[What is required]
In the material below, the lines from the one containing "Task: Click the step 4 number circle" through the one containing "This screenshot has width=1255, height=709." are to be given again exactly, ends included, and no others.

[Data to use]
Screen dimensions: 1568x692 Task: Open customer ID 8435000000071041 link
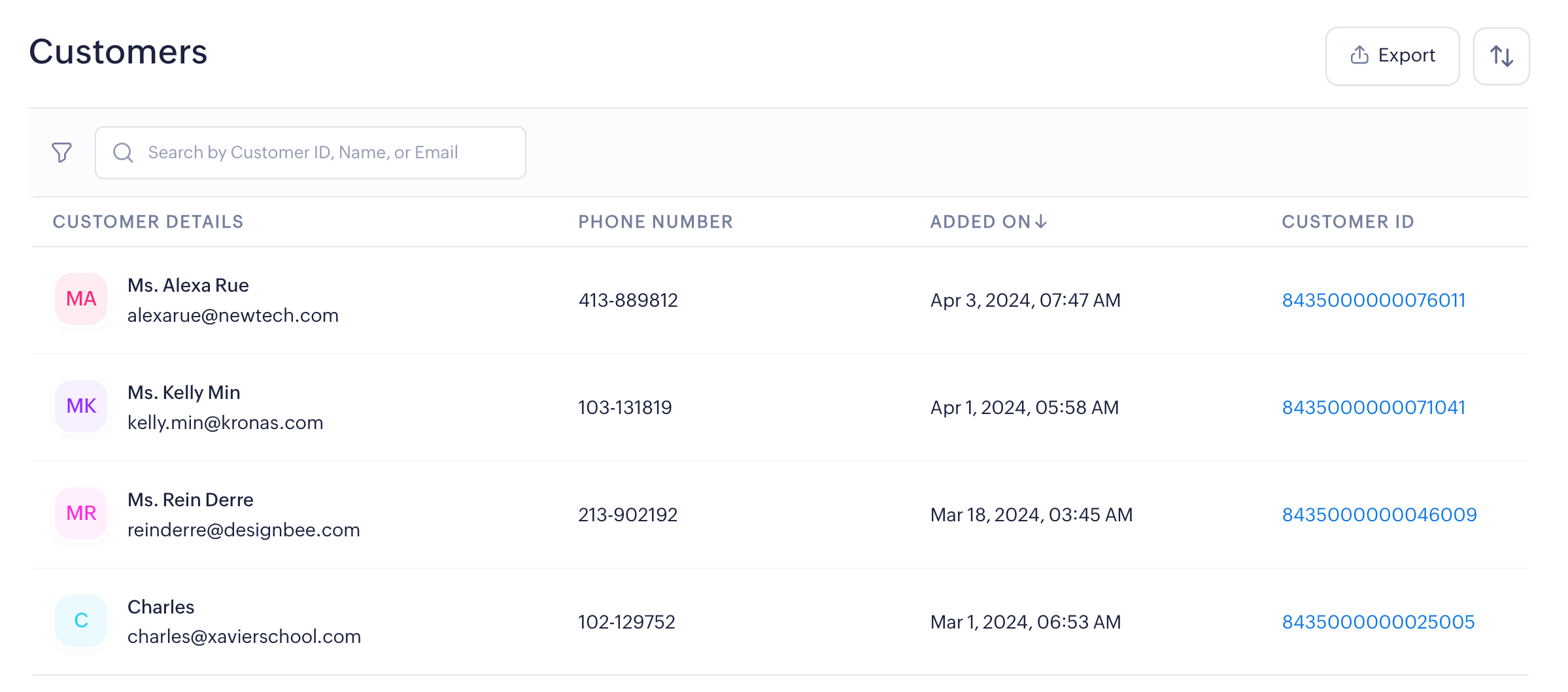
...
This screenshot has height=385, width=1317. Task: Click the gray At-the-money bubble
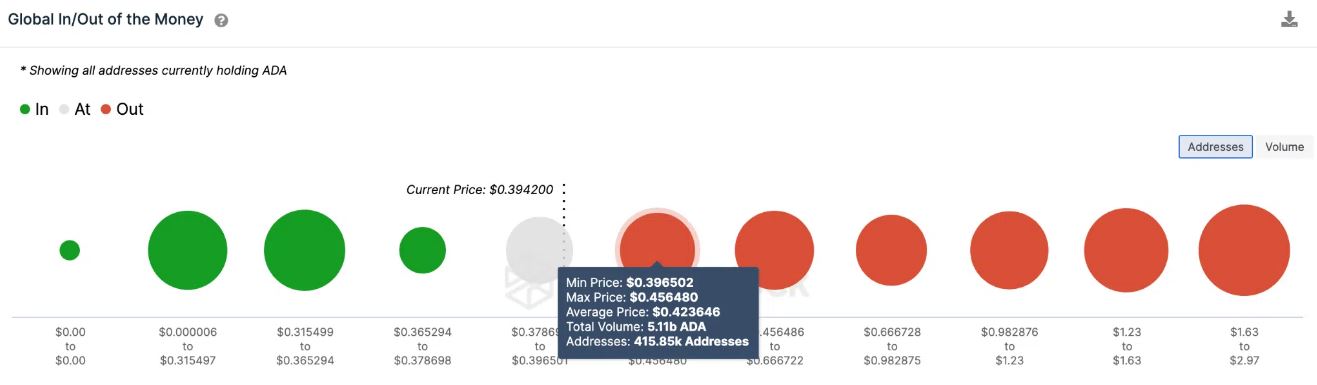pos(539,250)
...
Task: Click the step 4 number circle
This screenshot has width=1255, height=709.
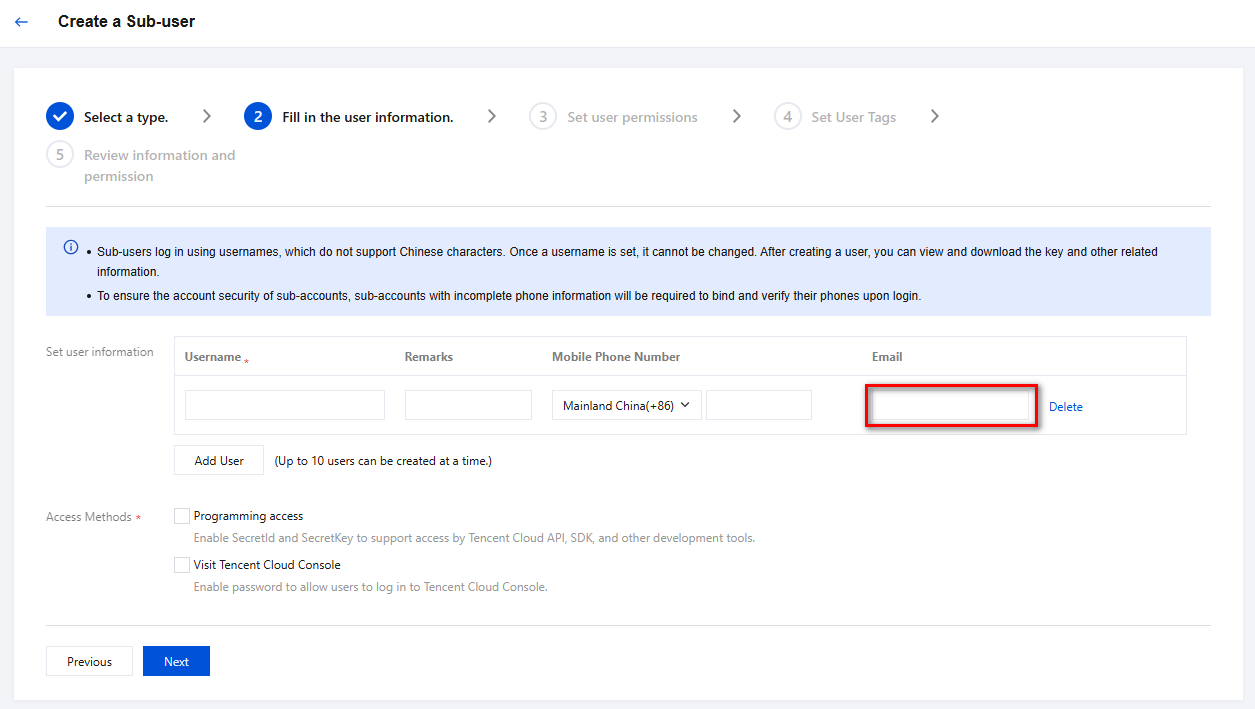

[Output]
Task: Click the step 4 number circle
This screenshot has width=1255, height=709.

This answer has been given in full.